All cleanups impose a mandatory $15 fee. This is to reimburse our time spent removing spam from the server and taking steps to help you secure your service. Fees are charged automatically. Failure to collect the fee will result in a suspension of service if unpaid after 72 hours.
We participate in a variety of feedback loops. When spam is reported from your e-mail address, we take steps to isolate and remove it from our network. This includes purging all mail in our mail queue sent by the affected user. Your password will be changed to a random password. You will be required to change the password for the affected user to a new password via User > Manage Users within the control panel. Never reuse the same password!
The offending malware is removed from your site. Permissions, if too liberal, thereby allowing write-access to anywhere on your account, are tightened to prevent recurring attacks. If we cannot reasonably protect your site without your intervention, web access is revoked pending a software update.
If an update is necessary, permissions are changed on the document root of the offending website revoking access to the web server (0700 permission mode). This prevents access to your website to prevent further attacks until you can update the offending software or resolve whatever vulnerability enabled the attack (usually it is outdated software). Once you have updated software, relax permissions by changing it back to 0755. You can do this within the control panel or FTP.

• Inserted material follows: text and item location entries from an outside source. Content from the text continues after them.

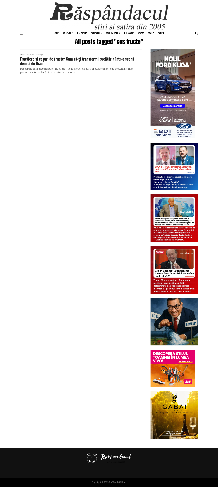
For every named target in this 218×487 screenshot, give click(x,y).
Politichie (82, 33)
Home (56, 33)
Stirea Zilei (68, 33)
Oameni (161, 33)
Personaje (129, 33)
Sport (151, 33)
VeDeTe (141, 33)
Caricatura (96, 33)
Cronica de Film (113, 33)
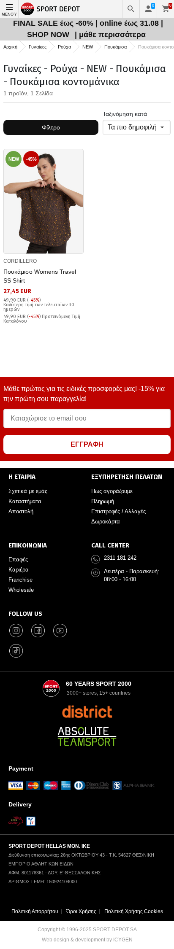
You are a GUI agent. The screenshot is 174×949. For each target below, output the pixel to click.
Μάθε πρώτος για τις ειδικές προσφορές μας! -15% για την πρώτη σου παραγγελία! (84, 393)
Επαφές (18, 559)
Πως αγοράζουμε (112, 491)
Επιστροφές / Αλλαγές (118, 511)
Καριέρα (18, 569)
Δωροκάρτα (105, 521)
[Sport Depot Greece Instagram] (16, 630)
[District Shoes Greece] (87, 711)
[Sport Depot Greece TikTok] (16, 650)
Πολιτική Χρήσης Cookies (133, 911)
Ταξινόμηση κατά (125, 114)
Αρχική (10, 46)
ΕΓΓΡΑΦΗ (87, 444)
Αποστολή (20, 511)
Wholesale (21, 590)
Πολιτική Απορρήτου (34, 911)
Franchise (20, 580)
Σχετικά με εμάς (27, 491)
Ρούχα (64, 46)
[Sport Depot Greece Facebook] (38, 630)
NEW (87, 46)
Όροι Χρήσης (81, 911)
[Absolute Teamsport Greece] (87, 736)
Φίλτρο (51, 127)
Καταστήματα (24, 501)
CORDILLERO (20, 261)
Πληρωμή (102, 501)
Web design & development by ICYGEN (87, 940)
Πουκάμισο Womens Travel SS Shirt (39, 276)
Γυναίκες (37, 46)
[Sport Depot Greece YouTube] (60, 630)
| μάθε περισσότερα (110, 34)
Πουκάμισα (115, 46)
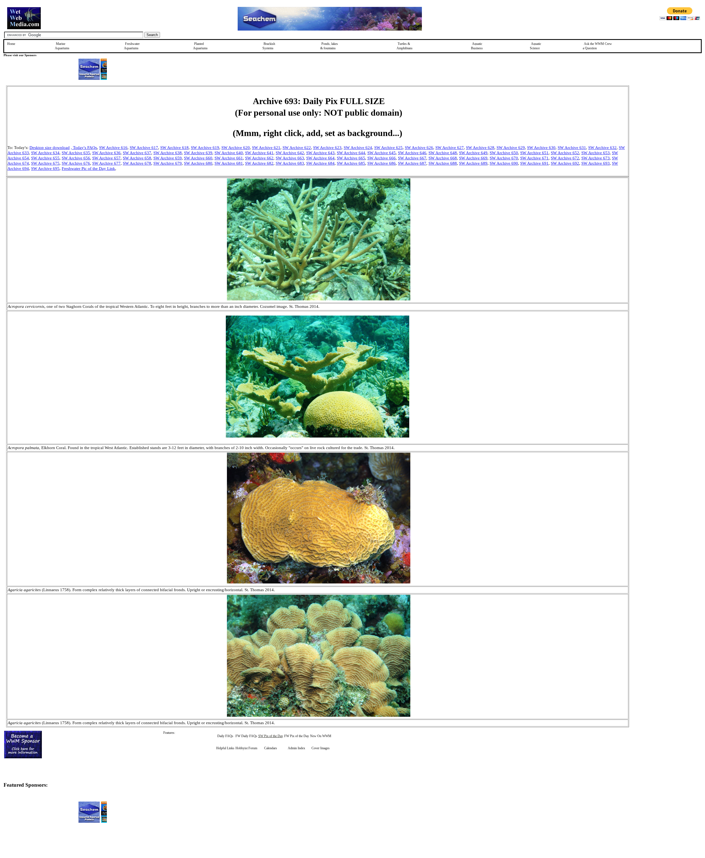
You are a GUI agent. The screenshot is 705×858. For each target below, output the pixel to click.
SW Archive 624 (358, 147)
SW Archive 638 (167, 153)
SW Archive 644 (351, 153)
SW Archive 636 (106, 153)
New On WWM (320, 736)
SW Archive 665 (351, 158)
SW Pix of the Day (270, 736)
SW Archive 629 (511, 147)
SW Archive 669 (473, 158)
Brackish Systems (268, 46)
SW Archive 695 (45, 168)
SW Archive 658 (137, 158)
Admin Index (296, 748)
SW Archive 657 (106, 158)
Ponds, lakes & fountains (329, 46)
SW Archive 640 (229, 153)
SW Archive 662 (259, 158)
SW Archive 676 (76, 163)
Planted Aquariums (200, 46)
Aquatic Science (535, 46)
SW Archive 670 (504, 158)
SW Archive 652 (565, 153)
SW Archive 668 (443, 158)
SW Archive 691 (534, 163)
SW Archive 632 (602, 147)
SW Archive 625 (388, 147)
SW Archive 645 (381, 153)
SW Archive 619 (205, 147)
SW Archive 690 (504, 163)
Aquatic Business (477, 46)
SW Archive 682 (259, 163)
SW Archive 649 (473, 153)
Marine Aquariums (62, 46)
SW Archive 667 (412, 158)
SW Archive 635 (76, 153)
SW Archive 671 (534, 158)
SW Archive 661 (229, 158)
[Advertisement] (656, 124)
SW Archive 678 (137, 163)
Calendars (270, 748)
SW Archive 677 (106, 163)
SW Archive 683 (290, 163)
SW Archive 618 (174, 147)
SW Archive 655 (45, 158)
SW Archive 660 (198, 158)
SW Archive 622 (297, 147)
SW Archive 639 (198, 153)
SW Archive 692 (565, 163)
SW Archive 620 (235, 147)
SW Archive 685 (351, 163)
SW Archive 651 (534, 153)
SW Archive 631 (572, 147)
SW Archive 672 (565, 158)
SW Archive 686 (381, 163)
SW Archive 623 (327, 147)
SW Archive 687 (412, 163)
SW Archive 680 (198, 163)
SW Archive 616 (113, 147)
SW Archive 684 (320, 163)
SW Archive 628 (480, 147)
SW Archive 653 (595, 153)
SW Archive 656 (76, 158)
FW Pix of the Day (296, 736)
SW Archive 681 (229, 163)
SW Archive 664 (320, 158)
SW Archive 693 (595, 163)
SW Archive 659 (167, 158)
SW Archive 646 (412, 153)
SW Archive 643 (320, 153)
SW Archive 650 (504, 153)
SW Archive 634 (45, 153)
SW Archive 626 (419, 147)
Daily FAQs (225, 736)
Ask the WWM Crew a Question (597, 46)
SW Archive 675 (45, 163)
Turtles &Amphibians (405, 46)
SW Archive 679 (167, 163)
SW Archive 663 (290, 158)
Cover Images (320, 748)
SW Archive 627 (449, 147)
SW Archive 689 (473, 163)
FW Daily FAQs (246, 736)
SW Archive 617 (144, 147)
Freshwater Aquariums (132, 46)
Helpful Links (225, 748)
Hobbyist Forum (246, 748)
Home (11, 44)
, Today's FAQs (84, 147)
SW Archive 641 (259, 153)
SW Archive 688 (443, 163)
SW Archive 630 (541, 147)
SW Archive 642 (290, 153)
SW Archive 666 (381, 158)
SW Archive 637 (137, 153)
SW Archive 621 (266, 147)
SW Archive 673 (595, 158)
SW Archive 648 (443, 153)
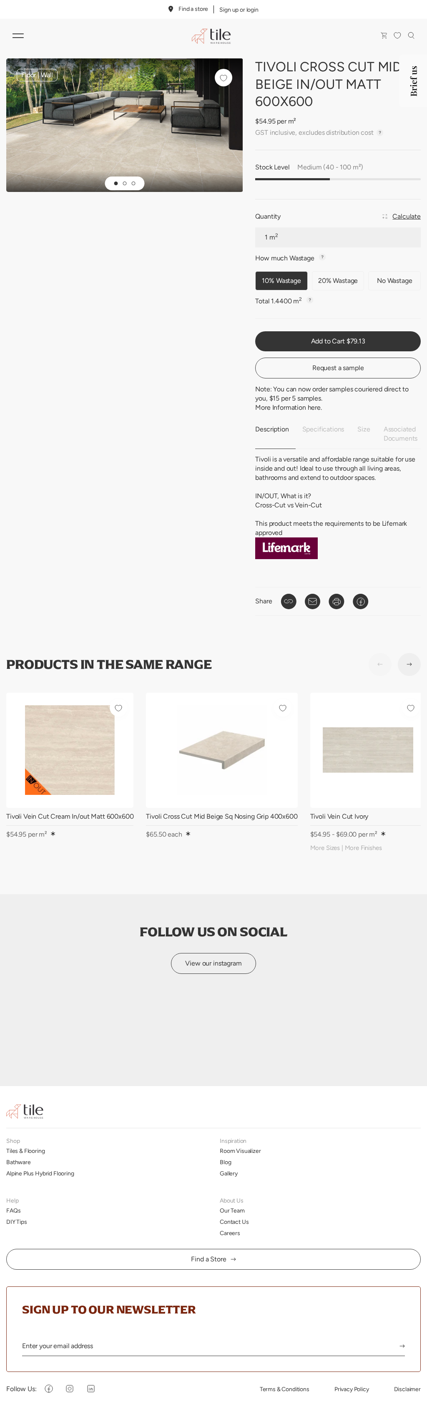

Recommended anti-virus software
Spam is a pervasive problem for our clients, as well as us. We use the same hosting servers that our clients use to operate. It interrupts mail flow and may result in long-term reputation loss, used by some mail filtering engines (SenderScore, Barracuda, McAfee, etc) to silently discard “spam” from legitimate e-mail.
Since e-mail is such a significant medium for business communication now, we have very strict policies on recurring infractions:
- 3 violations in a 90-day period will result in an automatic 24-hour suspension of service. This is to allow you to take proper steps to secure your network and computers that have access to your accounts on your network. E-mail and web site access is revoked during this window.
- A fourth violation results in termination and forfeiture of any unused hosting credit.